**PROVIDED DATA:**
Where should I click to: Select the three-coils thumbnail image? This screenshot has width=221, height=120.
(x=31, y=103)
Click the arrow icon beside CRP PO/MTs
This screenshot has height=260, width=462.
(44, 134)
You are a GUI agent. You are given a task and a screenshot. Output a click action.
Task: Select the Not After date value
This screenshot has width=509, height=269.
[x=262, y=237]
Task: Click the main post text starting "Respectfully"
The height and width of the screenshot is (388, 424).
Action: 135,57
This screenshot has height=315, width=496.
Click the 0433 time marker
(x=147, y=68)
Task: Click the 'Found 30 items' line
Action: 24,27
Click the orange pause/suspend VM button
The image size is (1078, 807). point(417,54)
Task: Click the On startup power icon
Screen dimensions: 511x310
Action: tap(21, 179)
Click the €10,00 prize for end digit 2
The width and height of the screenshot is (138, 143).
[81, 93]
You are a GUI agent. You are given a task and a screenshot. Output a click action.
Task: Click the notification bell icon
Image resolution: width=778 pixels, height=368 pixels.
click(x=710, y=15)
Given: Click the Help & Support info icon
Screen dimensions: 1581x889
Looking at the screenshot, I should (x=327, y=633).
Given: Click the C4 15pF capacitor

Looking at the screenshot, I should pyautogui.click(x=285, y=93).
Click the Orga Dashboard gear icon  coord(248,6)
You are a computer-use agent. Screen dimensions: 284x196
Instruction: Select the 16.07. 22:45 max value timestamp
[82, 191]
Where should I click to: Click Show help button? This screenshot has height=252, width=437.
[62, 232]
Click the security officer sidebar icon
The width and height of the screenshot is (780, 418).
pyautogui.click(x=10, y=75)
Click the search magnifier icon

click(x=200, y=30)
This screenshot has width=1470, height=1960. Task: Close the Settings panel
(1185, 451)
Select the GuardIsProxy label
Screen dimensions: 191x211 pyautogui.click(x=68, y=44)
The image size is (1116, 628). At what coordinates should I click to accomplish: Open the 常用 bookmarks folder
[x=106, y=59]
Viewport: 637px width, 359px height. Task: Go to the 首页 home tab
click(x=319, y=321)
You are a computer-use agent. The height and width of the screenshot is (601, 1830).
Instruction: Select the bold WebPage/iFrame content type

**WHAT IS REQUIRED:** Please reproduce the items word for word, starting at the very beginning and ending with the line that contains "[x=262, y=237]", including that line.

**RESULT BELOW:**
Where should I click to: Select the three-coils thumbnail image? This screenshot has width=221, height=120.
(x=31, y=103)
Click the arrow icon beside CRP PO/MTs
This screenshot has height=260, width=462.
(44, 134)
You are a GUI agent. You are given a task and a screenshot. Output a click action.
Task: Select the Not After date value
This screenshot has width=509, height=269.
[x=262, y=237]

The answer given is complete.